====== Records to process
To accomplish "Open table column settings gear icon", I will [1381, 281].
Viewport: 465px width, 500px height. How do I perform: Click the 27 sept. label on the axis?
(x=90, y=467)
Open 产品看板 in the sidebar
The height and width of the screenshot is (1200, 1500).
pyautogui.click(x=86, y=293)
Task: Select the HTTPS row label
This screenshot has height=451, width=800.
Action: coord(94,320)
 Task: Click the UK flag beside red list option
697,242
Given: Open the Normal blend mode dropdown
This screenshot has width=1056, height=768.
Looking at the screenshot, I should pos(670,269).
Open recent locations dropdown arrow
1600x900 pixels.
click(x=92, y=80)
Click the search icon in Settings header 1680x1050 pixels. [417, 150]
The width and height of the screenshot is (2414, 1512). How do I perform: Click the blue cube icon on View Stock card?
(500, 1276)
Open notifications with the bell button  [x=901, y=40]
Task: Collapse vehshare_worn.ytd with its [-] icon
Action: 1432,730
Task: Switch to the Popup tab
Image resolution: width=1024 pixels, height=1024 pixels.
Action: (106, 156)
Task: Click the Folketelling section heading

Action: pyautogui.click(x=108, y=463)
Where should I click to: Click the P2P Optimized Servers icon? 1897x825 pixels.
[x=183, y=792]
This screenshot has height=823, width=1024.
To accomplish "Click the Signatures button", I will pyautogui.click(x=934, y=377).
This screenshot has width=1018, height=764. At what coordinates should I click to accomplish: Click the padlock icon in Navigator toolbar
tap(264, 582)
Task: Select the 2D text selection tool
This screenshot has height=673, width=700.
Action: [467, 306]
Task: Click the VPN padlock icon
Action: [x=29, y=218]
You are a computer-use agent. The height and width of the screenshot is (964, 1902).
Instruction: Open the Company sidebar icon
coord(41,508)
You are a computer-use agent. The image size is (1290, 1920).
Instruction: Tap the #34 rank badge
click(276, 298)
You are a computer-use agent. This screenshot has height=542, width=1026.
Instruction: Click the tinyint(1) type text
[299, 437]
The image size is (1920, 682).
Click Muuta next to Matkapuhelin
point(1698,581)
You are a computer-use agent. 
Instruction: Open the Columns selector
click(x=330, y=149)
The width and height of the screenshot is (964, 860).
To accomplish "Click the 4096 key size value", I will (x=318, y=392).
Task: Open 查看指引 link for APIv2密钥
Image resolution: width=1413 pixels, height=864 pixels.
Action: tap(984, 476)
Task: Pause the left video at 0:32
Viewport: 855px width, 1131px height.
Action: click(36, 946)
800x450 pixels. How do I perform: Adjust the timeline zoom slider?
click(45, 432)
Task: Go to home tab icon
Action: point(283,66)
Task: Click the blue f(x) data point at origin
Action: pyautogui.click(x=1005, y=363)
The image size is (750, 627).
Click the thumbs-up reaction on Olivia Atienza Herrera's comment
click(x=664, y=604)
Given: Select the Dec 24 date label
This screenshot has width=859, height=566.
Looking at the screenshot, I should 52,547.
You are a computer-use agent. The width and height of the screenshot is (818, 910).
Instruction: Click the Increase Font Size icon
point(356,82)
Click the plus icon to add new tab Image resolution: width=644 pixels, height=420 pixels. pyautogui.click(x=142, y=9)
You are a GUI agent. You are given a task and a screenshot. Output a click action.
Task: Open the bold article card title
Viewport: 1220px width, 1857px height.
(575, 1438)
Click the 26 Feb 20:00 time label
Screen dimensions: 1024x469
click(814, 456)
============
Instructions for the task =
Write down, word for word, the lines above from the one containing "Task: Open 查看指引 link for APIv2密钥" through the one containing "The image size is (750, 627).", both ends included.

Finished exercise =
Task: Open 查看指引 link for APIv2密钥
Image resolution: width=1413 pixels, height=864 pixels.
Action: tap(984, 476)
Task: Pause the left video at 0:32
Viewport: 855px width, 1131px height.
Action: click(36, 946)
800x450 pixels. How do I perform: Adjust the timeline zoom slider?
click(45, 432)
Task: Go to home tab icon
Action: point(283,66)
Task: Click the blue f(x) data point at origin
Action: pyautogui.click(x=1005, y=363)
The image size is (750, 627).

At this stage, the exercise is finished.